La loi organique du 10 décembre 2009 est entrée en vigueur le 1er mars 2010, permettant ainsi, dans l’intervalle, de prendre les mesures réglementaires nécessaires : un décret relatif à la procédure applicable tant devant les juridictions de l’ordre judiciaire que devant les juridictions de l’ordre administratif, ainsi qu’un décret relatif à la continuité de l’aide juridictionnelle. Dans le même temps, le Conseil constitutionnel a, par une décision du 4 février 2010, adopté un règlement intérieur sur la procédure à suivre devant lui. En outre, deux circulaires du ministère de la Justice, l’une du 24 février 2010 relative à la présentation de la question prioritaire de constitutionnalité, l’autre du 1er mars 2010 relative à la présentation du principe de la continuité de l’aide juridictionnelle, sont venues apporter les éclaircissements souhaitables sur ces procédures entièrement nouvelles.

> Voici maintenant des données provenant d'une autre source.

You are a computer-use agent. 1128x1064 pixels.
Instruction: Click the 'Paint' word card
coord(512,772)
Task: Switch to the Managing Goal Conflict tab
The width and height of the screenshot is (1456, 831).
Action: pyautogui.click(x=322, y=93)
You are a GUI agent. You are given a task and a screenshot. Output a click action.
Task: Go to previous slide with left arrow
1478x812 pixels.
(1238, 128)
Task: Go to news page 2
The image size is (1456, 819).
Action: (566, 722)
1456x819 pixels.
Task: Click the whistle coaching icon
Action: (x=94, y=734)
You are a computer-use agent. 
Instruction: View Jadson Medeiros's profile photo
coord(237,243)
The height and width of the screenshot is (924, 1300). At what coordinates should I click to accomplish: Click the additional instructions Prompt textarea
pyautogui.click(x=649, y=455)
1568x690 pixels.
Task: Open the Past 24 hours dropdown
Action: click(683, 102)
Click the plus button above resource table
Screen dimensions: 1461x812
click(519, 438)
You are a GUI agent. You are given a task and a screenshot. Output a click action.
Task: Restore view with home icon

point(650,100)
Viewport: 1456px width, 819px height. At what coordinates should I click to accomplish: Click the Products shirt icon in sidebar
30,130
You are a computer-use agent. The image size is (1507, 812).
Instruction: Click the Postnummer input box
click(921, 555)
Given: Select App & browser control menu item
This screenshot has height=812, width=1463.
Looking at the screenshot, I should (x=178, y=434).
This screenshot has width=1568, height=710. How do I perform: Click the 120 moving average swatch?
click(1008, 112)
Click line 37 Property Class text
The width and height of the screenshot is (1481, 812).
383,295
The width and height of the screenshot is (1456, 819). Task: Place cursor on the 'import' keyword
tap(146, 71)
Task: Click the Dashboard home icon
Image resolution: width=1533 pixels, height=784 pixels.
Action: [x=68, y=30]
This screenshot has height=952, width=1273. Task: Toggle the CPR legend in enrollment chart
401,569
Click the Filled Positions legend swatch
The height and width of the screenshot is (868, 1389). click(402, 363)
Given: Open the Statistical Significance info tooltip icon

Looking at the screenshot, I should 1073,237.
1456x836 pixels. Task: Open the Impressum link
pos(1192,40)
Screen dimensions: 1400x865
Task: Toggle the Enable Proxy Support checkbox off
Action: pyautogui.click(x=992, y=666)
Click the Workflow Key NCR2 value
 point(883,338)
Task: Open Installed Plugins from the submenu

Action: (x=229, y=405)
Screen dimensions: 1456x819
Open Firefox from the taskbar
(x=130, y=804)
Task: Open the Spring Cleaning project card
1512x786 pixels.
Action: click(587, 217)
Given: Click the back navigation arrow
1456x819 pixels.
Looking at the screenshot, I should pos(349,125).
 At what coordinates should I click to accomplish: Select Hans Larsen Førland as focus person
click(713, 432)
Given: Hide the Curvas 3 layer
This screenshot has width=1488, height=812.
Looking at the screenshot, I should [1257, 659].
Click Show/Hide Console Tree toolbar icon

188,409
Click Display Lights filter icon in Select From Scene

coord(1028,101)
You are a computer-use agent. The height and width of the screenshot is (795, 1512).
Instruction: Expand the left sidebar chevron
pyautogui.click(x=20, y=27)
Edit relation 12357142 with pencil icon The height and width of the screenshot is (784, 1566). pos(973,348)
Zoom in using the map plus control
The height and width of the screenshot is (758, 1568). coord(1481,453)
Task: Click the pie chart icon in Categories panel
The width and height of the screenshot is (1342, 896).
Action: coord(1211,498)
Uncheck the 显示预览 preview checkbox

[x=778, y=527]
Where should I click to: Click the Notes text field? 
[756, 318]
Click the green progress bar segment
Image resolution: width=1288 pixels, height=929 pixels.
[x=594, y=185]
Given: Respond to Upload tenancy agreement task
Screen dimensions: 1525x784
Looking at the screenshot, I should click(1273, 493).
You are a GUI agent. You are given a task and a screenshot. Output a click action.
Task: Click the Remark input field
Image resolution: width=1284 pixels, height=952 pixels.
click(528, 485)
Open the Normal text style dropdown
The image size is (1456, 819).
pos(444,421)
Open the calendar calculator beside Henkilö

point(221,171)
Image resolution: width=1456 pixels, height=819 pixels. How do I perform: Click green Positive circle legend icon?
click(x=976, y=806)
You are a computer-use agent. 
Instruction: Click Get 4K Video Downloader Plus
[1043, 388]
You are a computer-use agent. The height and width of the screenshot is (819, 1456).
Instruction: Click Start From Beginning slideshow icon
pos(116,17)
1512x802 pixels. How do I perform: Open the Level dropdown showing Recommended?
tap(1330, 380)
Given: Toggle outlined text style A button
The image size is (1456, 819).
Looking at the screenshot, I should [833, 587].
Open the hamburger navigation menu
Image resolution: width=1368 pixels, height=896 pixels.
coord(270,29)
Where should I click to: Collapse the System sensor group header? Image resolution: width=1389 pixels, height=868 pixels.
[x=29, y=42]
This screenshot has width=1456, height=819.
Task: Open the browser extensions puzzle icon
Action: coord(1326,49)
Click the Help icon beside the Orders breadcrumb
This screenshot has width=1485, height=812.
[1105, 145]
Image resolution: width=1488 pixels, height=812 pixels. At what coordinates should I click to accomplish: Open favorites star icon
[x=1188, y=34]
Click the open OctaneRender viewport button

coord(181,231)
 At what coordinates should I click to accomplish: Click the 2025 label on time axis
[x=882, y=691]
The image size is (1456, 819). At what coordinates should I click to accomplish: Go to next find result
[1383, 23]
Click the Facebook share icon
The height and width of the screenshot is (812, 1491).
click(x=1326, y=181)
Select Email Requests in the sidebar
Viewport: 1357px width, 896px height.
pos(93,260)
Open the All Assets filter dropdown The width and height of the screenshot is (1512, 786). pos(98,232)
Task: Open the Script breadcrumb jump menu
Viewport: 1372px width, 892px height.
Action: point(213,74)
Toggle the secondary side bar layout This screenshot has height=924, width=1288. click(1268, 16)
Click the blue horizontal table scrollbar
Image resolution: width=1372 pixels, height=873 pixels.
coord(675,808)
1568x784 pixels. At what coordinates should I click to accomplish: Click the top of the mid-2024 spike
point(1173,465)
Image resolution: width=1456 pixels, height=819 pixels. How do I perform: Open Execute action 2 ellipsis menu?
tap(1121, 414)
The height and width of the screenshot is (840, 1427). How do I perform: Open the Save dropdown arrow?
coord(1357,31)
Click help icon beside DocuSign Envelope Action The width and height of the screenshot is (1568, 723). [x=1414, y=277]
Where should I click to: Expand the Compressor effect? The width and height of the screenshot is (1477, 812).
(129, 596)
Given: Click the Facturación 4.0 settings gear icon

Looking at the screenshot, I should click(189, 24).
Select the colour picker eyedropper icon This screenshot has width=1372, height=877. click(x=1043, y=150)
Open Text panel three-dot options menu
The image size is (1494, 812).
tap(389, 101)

Considérée comme un « véritable serpent de mer »[4], la question prioritaire de constitutionnalité a soulevée d’innombrables doutes quant à son bon fonctionnement. Entre la crainte d’une « guerre des juges » et celle d’une « guerre des blocs », il est parfois difficile de démêler l’écheveau juridique. Parmi les voix peu satisfaites par la novation issue de l’article 61-1 C., c’est sans conteste celles de Pierre Mazeaud [5]et d’Yves Gaudemet[6] qui tranchent le plus. Ils soulignent les mérites oubliés selon eux, du contrôle préventif et prévoient que le nouveau mécanisme engendrera des effets dévastateurs. Pour Yves Gaudemet citant Anatole France, ce serait « une aventure institutionnelle, une entreprise hasardeuse ». L’argument, classique, de la sécurité juridique et de la stabilité du droit est invoqué ; des pans entiers de la législation française risquent d’être déstabilisés. De plus, la cohérence du champ contentieux peut souffrir en raison de la dilution du contrôle de constitutionnalité entre plusieurs organes susceptible d’entraîner des divergences interprétatives. Il est vrai que l’instauration d’une pyramide juridictionnelle à trois niveaux, et deux « filtres » (les juridictions ordinaires, les cours suprêmes) inquiète également. L’existence d’un second filtre, celui des cours suprêmes, ne semble guère trouver de puissantes justifications juridiques : elle emporte une « infantilisation » des juridictions non suprêmes et complexifie de manière disproportionnée le fonctionnement du procès constitutionnel. De plus, la QPC viendrait trop tard[7], notamment en raison de l’existence d’un efficient contrôle de conventionalité des lois a posteriori assuré par le juge ordinaire ; celui-ci pouvait parfaitement, selon certains auteurs, assumer aussi une mission de contrôle de constitutionnalité des lois.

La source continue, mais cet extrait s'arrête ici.